Stories from the interviews – Vasiliev said the original idea was to have the boys who played Spartacus and Crassus swap roles on different nights but after opening night, the public’s imagination was imprinted with the casting so they weren’t able to exchange parts. He echoed a thought I’ve heard from lots of performers that playing the bad guy is lots more fun than being the good guy. Aberkhaeva told a story about the 1968 Soviet censors identifying scenes in the ballet that could not be presented – too sexy, too provocative, too whatever. Choreographer Grigorovich told his dancers to cut the ‘offending’ scenes for opening night but dance everything as rehearsed for all subsequent performances. Gotta love that!
Tracking down representative videos online is complicated. There are trailers and individual scenes from this production, most too short to do the ballet justice. So far, the best one is a less-than-one-minute trailer for this production. I watched many of the others but this 2016 production has a life and a passion that surpasses all the others you will find online.
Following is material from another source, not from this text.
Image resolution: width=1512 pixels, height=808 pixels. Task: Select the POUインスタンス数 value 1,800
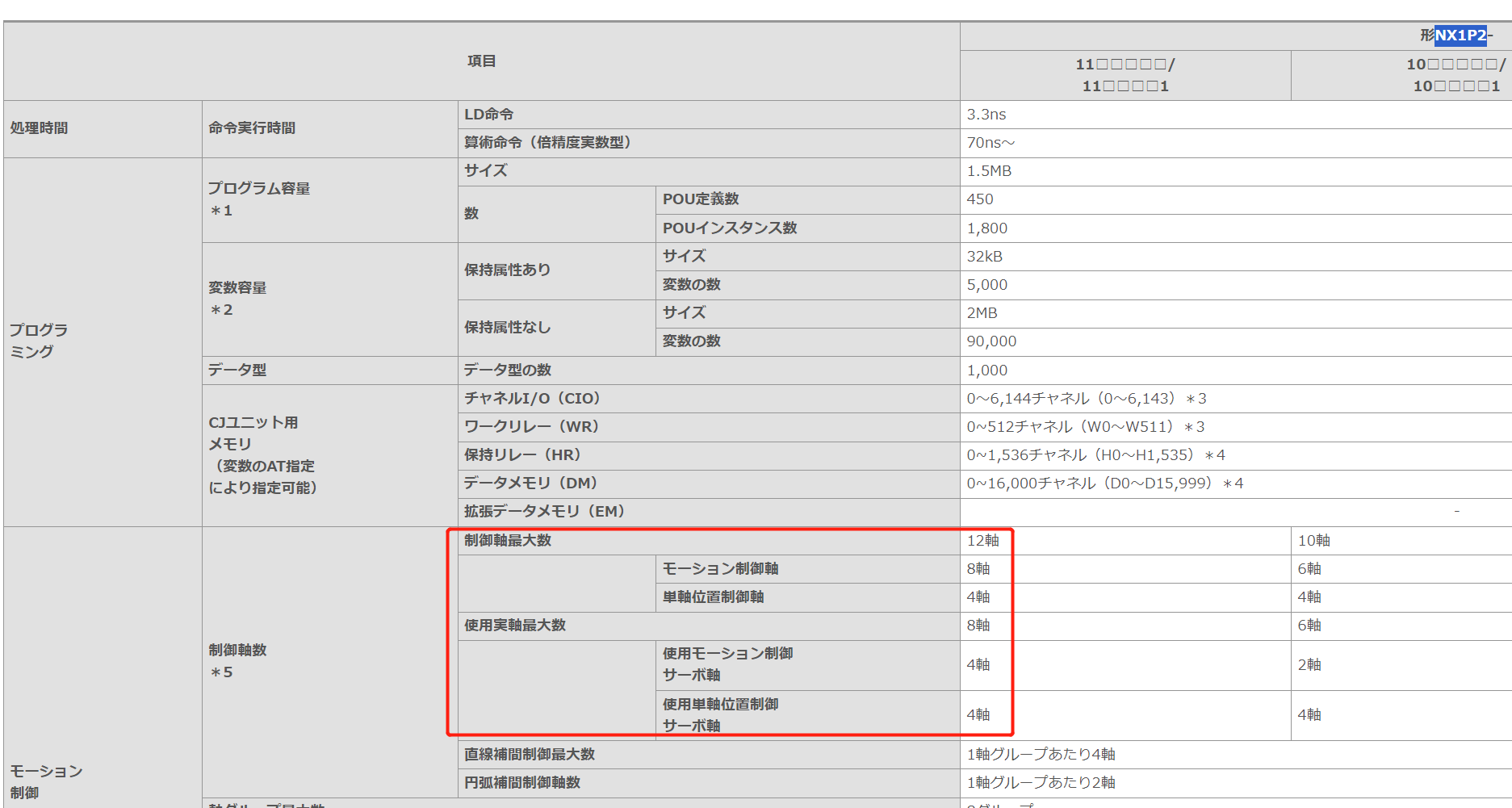[986, 228]
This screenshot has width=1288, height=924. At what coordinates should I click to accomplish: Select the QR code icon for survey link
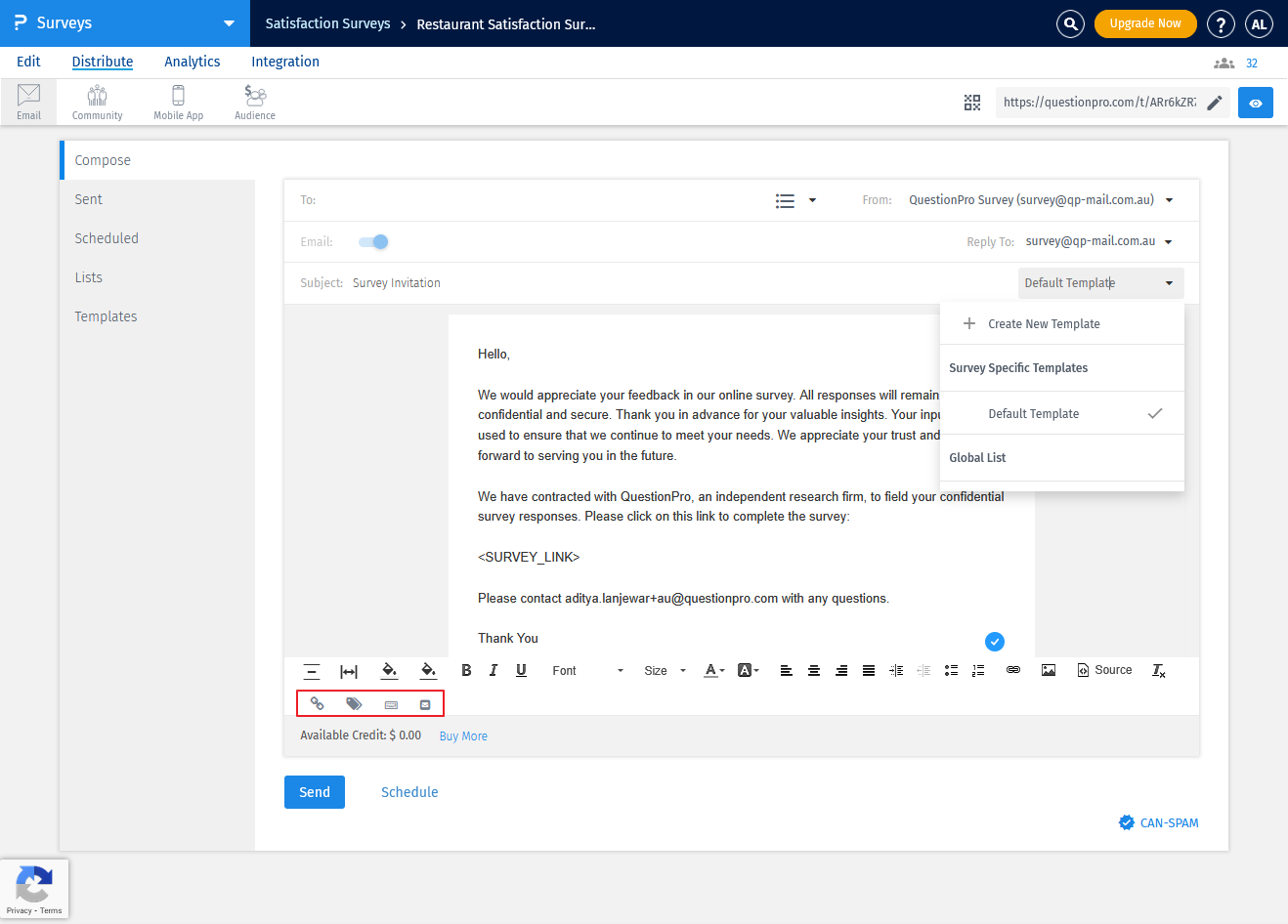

A couple of side notes – watching dancers milling about in the background during the interviews. Most were wearing sweatpants or sweaters to keep from tightening up but one guy was wearing a teddy bear mascot/pajama-type costume that looked hilarious though I’m sure it kept him toasty from head to toe. Crassus strutted casually around in his bright red UGGs. The scrim that separated upstage from down allowed upstage to stay dark until the lights were brought up on tableaux of figures that would come to life in the next scene. The scrim was raised to form a giant basket rather than being hauled up completely out of sight. Normally, this would just be an interesting bit of scene design (a subject I studied and participated in at university) but what made me notice it was an identical net arranged in exactly the same way back in October, in Prague. I was there to experience that city’s Sound and Light festival called Signal Fest. This magical fishnet hung in the air outside the Rudolfinum concert hall and changed colors projected on it from behind. A minor artistic connection to another medium.